Participants addressed the challenge of educating young people about type 1 diabetes without using fear tactics focused on devastating complications or, the other extreme, of failing to educate them adequately to avoid scaring them about potential complications. Neither approach was acceptable to participants, who emphasized the importance of teaching young people about type 1 diabetes in a respectful, factual manner, but without drama or predictions of future catastrophes. Although studies have examined the effectiveness of diabetes education programs for patients with type 1 diabetes, their focus has been on achieving improved glycemic control (35,36), not on patients’ perceptions of the teaching techniques. Parents and HCPs should be aware of the negative effect that scare tactics may have on children or adolescents with type 1 diabetes. Teaching these young people about the importance of diabetes management should be done in a matter-of-fact manner, without dwelling on potential complications, just as teaching a young person the importance of using a seat belt while driving or wearing a helmet while riding a bike does not necessitate vivid descriptions of potential life-threatening injuries.
Finally, participants stressed the importance of families and teachers not treating young people with type 1 diabetes differently from other children.

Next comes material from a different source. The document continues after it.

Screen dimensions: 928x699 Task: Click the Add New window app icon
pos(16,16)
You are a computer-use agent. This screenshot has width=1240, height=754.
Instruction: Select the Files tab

Participants shared their experiences of being treated differently and other experiences when they were treated similarly to other classmates or family members. For children and adolescents with type 1 diabetes who are struggling to feel normal, being treated normally is important. This is consistent with studies reporting the benefits of not treating children or adolescents differently from their peers (37,38). HCPs should address this issue with parents, not only at the time of their child’s diagnosis, but also as the child or adolescent grows and develops. HCPs should remind parents of the importance of having age-appropriate expectations and not focusing on only diabetes management requirements, but rather on the child as a whole person.
Participants ranged in age from 19 to 70 years and had had type 1 diabetes for 1–54 years. For some, their diabetes experiences began before the advent of home blood glucose testing and insulin pumps. However, as adults, they had the ability to look back over their experiences and understand what worked for them and what did not, and they were able to share many insights. The lessons they learned from living to adulthood with type 1 diabetes can be valuable to parents and HCPs. In addition to heeding these lessons, however, parents and HCPs should give the children and adolescents they care for the opportunity to talk about their own experiences and what is and is not working for them. Care can then be personalized to better meet both their physical and their psychosocial needs.
Duality of Interest
No potential conflicts of interest relevant to this article were reported.